* **READING PASSAGE**:
§

Based on either of the above, should I
- be inert or
- actively forgive the driver? or
- actively avenge my loss of limb by suing the truck company, or
- get the driver beaten up or any such reaction?
Are events random, or are they fated to happen?
If I look at a continuum of fate vs. deliberate action:
I could have, on one end, 100% dependency on God’s Will and the philosophy that everything is preordained.
Whatever happens to me, whether good or bad, is not of my making but “that of our stars,” as Shakespeare would say. I may explain my actions by saying that God put this decision in my mind, and at an extreme, Gods talks to me and tells me what to do – whether it is of positive consequences like Joan of Arc or negative like Charles Manson.
On the other end, I could believe that when I react to an event, I do so on the basis of my mental models and my beliefs.
These beliefs have been created based on my previous interactions with the world and my interpretation or learning from past events.
When I react, it is like throwing a stone into the water, and the ripples of my action impact a myriad of people in different ways. All these people react in different ways to my action based on their mental models and beliefs. Since I do not know their beliefs and how they were formed, it is not possible to predict what is the sum total of all their reactions and what will be the final impact of these actions.
It is sort of a Brownian motion, where random molecules collide with each other and therefore change their path. How people interact or react is based on their beliefs and since we cannot see into their mind, we cannot predict the course of action.
Hence, we would seem like a random event. These are inexplicable/ random/ unpredictable events which have a major impact on life as we know it. These random events are called “Outliers” by Malcolm Gladwell or “Black Swans” by Nissim Nicholas Taleb.
The last such random event was 9/11 according to the Western world.
In the middle of this continuum would be the 50 percent belief, that there is a grand scheme of things, and there is a randomness of nature.

§

* **GIVEN INFORMATION**:
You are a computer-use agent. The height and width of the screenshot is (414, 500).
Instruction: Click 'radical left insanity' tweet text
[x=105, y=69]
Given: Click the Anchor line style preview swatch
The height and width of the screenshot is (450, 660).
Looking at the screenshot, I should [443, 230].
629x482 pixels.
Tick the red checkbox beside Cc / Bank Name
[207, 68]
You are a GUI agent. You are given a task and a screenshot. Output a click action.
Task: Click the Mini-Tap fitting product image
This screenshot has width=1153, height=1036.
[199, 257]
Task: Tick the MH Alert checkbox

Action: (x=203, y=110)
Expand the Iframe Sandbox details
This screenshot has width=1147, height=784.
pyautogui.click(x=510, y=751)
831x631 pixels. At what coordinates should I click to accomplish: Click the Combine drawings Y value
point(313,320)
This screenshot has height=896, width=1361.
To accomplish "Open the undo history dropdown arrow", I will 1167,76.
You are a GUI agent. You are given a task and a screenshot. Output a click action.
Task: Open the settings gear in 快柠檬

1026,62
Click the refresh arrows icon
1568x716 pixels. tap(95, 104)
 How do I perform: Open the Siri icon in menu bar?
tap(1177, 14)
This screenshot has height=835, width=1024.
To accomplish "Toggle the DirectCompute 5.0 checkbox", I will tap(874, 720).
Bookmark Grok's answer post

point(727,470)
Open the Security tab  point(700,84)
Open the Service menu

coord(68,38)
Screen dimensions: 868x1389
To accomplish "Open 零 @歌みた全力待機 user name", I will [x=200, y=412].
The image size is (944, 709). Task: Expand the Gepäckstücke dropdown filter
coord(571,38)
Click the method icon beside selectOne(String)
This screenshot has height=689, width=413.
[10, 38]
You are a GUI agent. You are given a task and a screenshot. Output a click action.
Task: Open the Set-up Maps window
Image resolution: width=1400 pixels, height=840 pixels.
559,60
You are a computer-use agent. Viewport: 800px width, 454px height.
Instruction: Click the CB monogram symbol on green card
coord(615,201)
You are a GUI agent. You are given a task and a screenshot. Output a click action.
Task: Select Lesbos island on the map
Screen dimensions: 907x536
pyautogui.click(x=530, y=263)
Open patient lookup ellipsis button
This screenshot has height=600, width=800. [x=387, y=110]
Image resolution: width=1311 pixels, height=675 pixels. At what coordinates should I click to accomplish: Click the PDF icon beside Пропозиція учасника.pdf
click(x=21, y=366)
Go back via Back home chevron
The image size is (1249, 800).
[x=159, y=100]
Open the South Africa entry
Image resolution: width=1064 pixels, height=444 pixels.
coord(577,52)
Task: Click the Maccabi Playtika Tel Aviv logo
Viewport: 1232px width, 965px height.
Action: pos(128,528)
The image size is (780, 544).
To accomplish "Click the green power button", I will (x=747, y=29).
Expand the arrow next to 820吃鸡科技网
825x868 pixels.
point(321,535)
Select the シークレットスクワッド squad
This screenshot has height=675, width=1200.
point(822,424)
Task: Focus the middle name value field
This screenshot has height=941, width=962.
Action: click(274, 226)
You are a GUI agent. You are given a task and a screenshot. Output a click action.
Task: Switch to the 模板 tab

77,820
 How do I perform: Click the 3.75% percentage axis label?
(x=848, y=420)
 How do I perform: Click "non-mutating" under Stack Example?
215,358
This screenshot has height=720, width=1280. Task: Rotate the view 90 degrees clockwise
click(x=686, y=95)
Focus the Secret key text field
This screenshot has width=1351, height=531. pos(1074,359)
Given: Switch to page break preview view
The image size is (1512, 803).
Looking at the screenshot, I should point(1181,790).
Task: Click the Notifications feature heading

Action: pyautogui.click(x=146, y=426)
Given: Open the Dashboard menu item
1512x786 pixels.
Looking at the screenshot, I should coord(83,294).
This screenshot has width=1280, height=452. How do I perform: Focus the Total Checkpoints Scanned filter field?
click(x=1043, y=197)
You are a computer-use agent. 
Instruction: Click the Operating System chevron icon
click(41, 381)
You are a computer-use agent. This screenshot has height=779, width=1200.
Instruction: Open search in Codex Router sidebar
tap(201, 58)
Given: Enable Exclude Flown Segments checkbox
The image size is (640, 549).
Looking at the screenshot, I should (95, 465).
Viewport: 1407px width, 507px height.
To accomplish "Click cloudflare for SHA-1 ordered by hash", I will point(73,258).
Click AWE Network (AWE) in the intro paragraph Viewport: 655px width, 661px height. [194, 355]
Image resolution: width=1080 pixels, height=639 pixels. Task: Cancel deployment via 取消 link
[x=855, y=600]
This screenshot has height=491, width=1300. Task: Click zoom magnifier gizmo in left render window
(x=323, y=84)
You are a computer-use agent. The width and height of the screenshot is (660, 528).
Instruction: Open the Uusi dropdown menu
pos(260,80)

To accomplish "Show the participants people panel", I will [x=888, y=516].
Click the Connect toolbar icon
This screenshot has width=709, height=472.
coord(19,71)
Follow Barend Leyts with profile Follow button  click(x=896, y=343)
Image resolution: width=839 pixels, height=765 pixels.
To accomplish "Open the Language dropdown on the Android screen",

§

* **TASKS TO COMPLETE**:
1 > In the essay on fate and deliberate action, what name does Malcolm Gladwell give to random events?
2 > Continue the essay on fate and deliberate action from its last sentence.

* **ANSWER LIST**:
1 > "Outliers."

2 >
We have to try our best to understand how people would react, but because we cannot be 100% certain, there will be an element of randomness, coupled with an incomprehensible hand of God. We have a tendency, after the event, to try and explain it rationally. If we cannot explain it rationally, we try to explain it as God’s Will, His Grand Plan about us.
The Impact of either fate or randomness
This entire continuum can lead to a belief that:
- we should not attempt anything either because God will take care of us, or
- the randomness of events will anyway render intended consequences of any of our actions futile.
So we can justify our inaction, our procrastination and laziness.
We have Indian philosophy from the Bhagwad Gita – of our right to action, but not to results. We have a piquant situation where we have a right to action, which (based on where you are on the continuum, has an element of pre-ordained) and no control on results (which is random or unpredictable at best).
Sort of drives the final nail into the coffin of inactivity and inertness.
If things are random or pre-ordained, how will I be motivated?
Motivation is based on
- the needs of a person, and
- the probability that the effort the person makes would lead to the fulfilment of the need.
If we say that we cannot predict the impact of the effort, why would we make the effort?
So forget about consequences?
Shall we follow the philosophy of existentialism, live for the moment, with no thought of either the past or the future? I am here and now, and only this is real? So there is no such thing as strategy or long term consequences? If I cannot control, why think about pollution, leaving this world a better place etc. Or it is God’s will?